New mods since when? Trifecta released a tune at the end of September...


----------



## bad_diesel (Mar 11, 2014)

How good is the tune? I been gone since before September and haven't really had time to research like I would like to


----------



## Danny5 (Dec 22, 2011)

As a tune, it's great!

But as good as the Fleece tune? Maybe not quite.

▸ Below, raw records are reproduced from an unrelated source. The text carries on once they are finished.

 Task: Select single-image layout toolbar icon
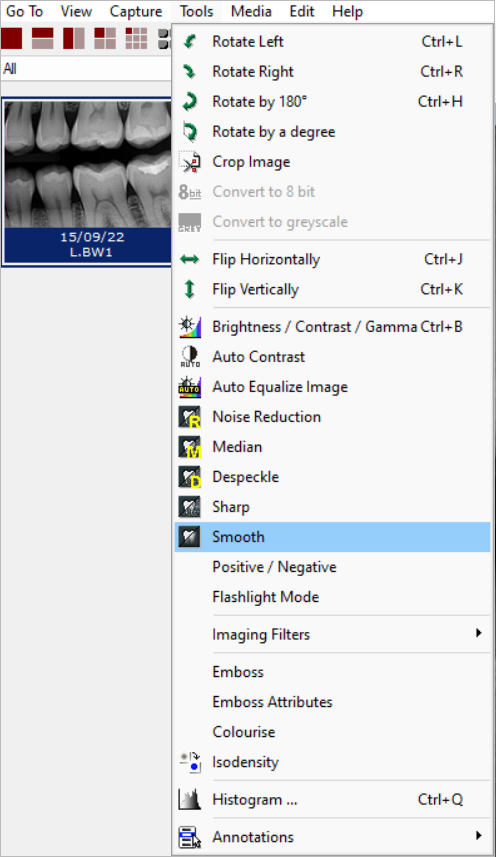[x=11, y=39]
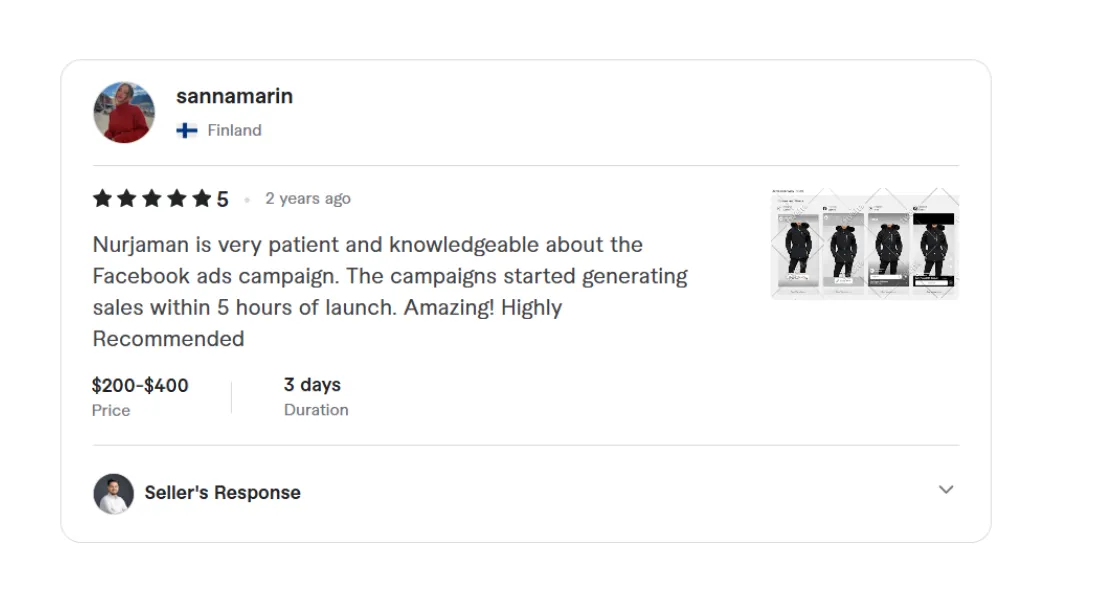
Task: Expand Seller's Response with the chevron
Action: pyautogui.click(x=946, y=490)
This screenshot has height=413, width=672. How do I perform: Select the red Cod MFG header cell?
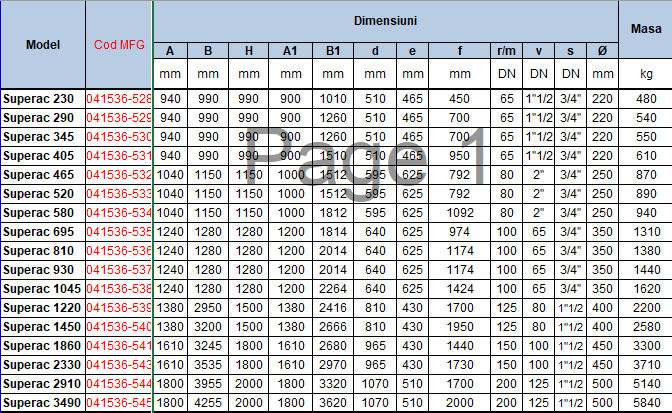coord(119,45)
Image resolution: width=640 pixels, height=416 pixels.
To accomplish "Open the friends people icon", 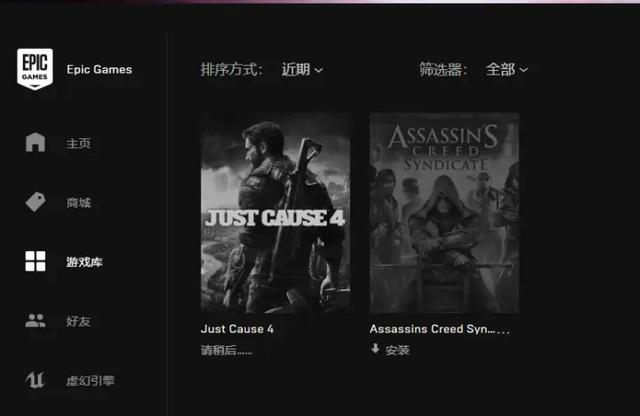I will [36, 320].
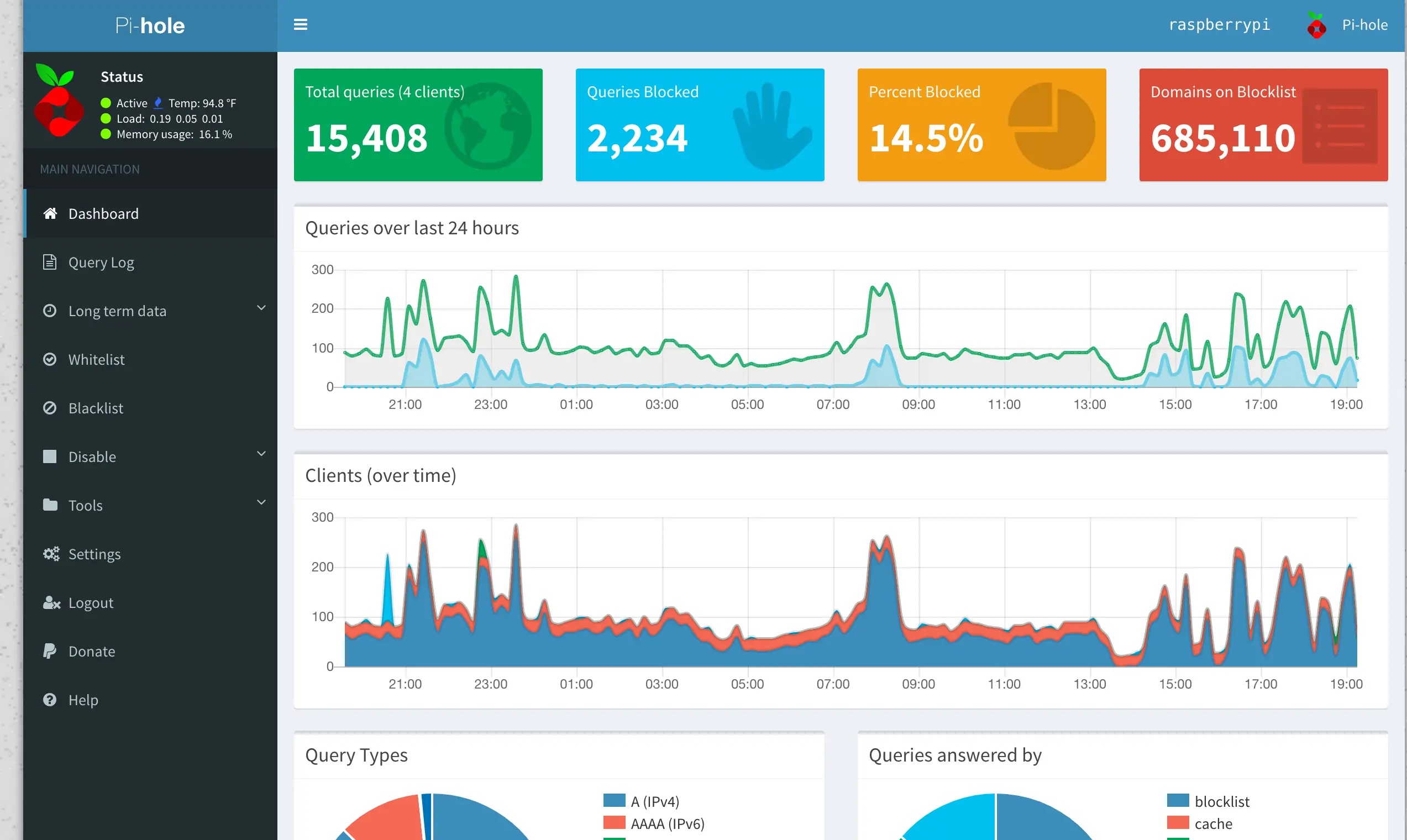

Trifecta Tune is cheaper by $100
Trifecta Tune requires laptop to flash ECU vs Fleece has handheld
Trifecta Tune comes with a new Transmission Tune
Trifecta Tune only has one level of tuning vs Fleece has 3
Trifecta 50hp tune drivability better than Fleece 50hp tune, but Fleece 30 & 40hp tune drivability is better than Trifecta.
Trifecta Customer Service is more responsive

2 sides of the same coin IMHO.


----------



## bad_diesel (Mar 11, 2014)

You said that it have a transmission tune. I read somewhere that our transmissions couldn't hold more that 345ft/lbs. How close to that limit is this getting the car? That is if what I read was even true.


----------



## MilTownSHO (Oct 9, 2013)

Danny5 said:


> As a tune, it's great!
> 
> But as good as the Fleece tune? Maybe not quite.
> 
> ...


Pretty good description but I would say Trifecta's customer service can be just as terrible.

As far as the Trifecta transmission programming, I honestly don't notice any difference.

If I could go back in time I would have stayed with Fleece since I already had it in my hand, mainly because of the drive ability factor (much smoother and linear than Trifecta) and the convenience of having the handheld.

For the $100 difference though, it's a toss up. Although you could get a Fleece tune through a reseller as well for cheaper...


----------



## money_man (Feb 25, 2014)

Trifecta also claims it doesn't change the flash counter in the ecu


Sent from the sexy electrician


----------